For the records that follow, please set down exactly the lines between the one holding "Task: Click the Дополнительно button" and the one holding "is (394, 1284).", inclusive, and only those.

>>>

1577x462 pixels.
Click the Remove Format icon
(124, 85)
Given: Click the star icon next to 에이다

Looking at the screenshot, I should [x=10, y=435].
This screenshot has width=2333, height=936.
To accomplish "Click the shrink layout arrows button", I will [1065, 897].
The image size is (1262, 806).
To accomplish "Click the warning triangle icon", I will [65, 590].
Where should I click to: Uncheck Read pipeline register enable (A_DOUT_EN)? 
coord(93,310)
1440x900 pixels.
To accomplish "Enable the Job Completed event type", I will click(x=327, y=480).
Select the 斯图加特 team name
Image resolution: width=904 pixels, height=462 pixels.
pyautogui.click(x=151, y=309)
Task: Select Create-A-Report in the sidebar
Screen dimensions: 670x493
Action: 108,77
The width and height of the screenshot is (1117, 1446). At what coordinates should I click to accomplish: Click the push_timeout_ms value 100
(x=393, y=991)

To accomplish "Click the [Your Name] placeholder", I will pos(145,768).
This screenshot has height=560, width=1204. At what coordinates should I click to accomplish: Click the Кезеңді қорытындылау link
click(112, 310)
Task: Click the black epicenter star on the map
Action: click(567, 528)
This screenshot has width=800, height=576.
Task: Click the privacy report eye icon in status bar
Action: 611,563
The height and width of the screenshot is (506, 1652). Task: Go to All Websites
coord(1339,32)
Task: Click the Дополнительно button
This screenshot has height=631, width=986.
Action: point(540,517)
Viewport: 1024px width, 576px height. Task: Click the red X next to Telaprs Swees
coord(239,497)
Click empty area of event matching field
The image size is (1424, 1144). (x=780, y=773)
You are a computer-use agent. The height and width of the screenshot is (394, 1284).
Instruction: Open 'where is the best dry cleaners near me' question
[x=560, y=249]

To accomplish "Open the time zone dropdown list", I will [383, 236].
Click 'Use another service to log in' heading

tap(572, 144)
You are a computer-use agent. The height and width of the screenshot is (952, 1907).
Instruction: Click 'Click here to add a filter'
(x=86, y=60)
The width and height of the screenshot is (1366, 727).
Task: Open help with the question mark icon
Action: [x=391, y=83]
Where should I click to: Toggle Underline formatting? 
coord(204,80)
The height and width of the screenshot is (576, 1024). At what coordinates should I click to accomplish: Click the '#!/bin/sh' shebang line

<<<

**Response area:**
Task: Click the Дополнительно button
This screenshot has height=631, width=986.
Action: point(540,517)
Viewport: 1024px width, 576px height. Task: Click the red X next to Telaprs Swees
coord(239,497)
Click empty area of event matching field
The image size is (1424, 1144). (x=780, y=773)
You are a computer-use agent. The height and width of the screenshot is (394, 1284).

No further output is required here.